Sans vouloir parler au nom de mes collègues, nous avons de bonnes raisons de vous talonner quelque peu sur la question et de sonner l’alarme, d’une certaine manière.
Ma question est à deux volets, en fait. Selon vous, quels sont les principaux obstacles — actuels et futurs — que vous devrez surmonter pour atteindre le degré de réussite qui, de toute évidence, est important pour nous tous? La deuxième partie de ma question se rapporte à votre réponse fort utile sur la mobilisation communautaire. Qu’en est-il des communautés particulières au sein des collectivités? Plus particulièrement, qu’en est-il des communautés autochtones?
En outre, a-t-on envisagé l’utilisation de ce type de technologie dans l’océan Arctique, qui est, bien entendu, le seul océan qui touche le Manitoba? Merci.
M. Kelland : C’est une discussion très importante. Nous parlons d’un bac à sable ou d’un organisme habilitant. Une coordination pangouvernementale est essentielle pour faire écho à ce qui fait partie intégrante de la question. Il faut une compréhension simultanée des possibilités et des risques. Cela devient un facteur essentiel pour la mise en place d’un cadre réglementaire qui assure non seulement la protection de notre environnement naturel et nous permet d’évoluer dans un cadre de gestion des risques approprié et fondé sur la science, mais qui appuie également la nécessité d’examiner les choses en fonction des besoins pour ces technologies et des avantages qu’elles offrent, à la fois pour l’économie et pour l’environnement naturel.
Il existe un exemple intéressant à l’échelle internationale : un certain nombre d’organisations internationales différentes travaillent sur ces questions séparément, ce qui entraîne une certaine disparité.

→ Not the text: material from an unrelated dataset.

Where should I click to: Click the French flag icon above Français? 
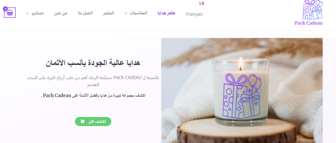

À titre d’exemple, deux définitions différentes du « principe de précaution » sont utilisées à l’échelle internationale. L’une d’entre elles est la définition de la Déclaration de Rio, selon laquelle on ne peut aller de l’avant si le risque de préjudice est inconnu. Dans la Convention-cadre des Nations unies sur les changements climatiques, ou CCNUCC, le principe de précaution, c’est l’idée que si nous voulons prendre les précautions qui s’imposent, compte tenu des risques considérables liés aux effets des changements climatiques, nous devons prendre des risques et envisager toute technologie susceptible d’avoir un impact majeur sur le climat. Établir un juste équilibre entre ces risques est difficile.
La Convention de Londres, sous l’égide de l’OMI, est la convention sur les rejets en mer. Actuellement, c’est dans ce forum qu’ont lieu les discussions internationales au sujet de ces technologies. Cependant, à bien des égards, ce n’est pas le forum approprié, puisqu’il réglemente la pollution océanique et ne dispose d’aucun moyen véritable de faire valoir les avantages de remédier à cette pollution. Utiliser un cadre destiné à prévenir la pollution pour réglementer les solutions à la pollution ou le nettoyage de la pollution est inapproprié, mais c’est ce qui se passe en ce moment. D’un autre côté, la CCNUCC, qui porte sur les changements climatiques et qui pourrait traiter des avantages de ces technologies, ne traitera pas autant des risques pour l’environnement marin et des progrès scientifiques.
Au Canada, la création d’un organisme habilitant où l’on pourrait discuter des divers aspects, des avantages, des façons d’intégrer ces choses et de développer cette industrie de manière productive, d’élaborer la réglementation et d’assurer la gestion adéquate des risques, nous permettrait d’atteindre une certaine cohésion par rapport à cette question. J’ai adoré votre exemple au sujet de l’énergie, car c’est une réelle possibilité.
Voici l’une des choses que j’aimerais voir. Par exemple, sous le régime du Règlement sur l’électricité propre du Canada, c’est à certains réseaux électriques des provinces maritimes qu’il en coûtera le plus cher d’atteindre nos objectifs de carboneutralité. Ces technologies comptent parmi les rares solutions qui permettent à ces réseaux d’atteindre ces objectifs de manière économiquement viable. Je parle de toutes les technologies que vous examinez ici à la table et de leurs différentes approches.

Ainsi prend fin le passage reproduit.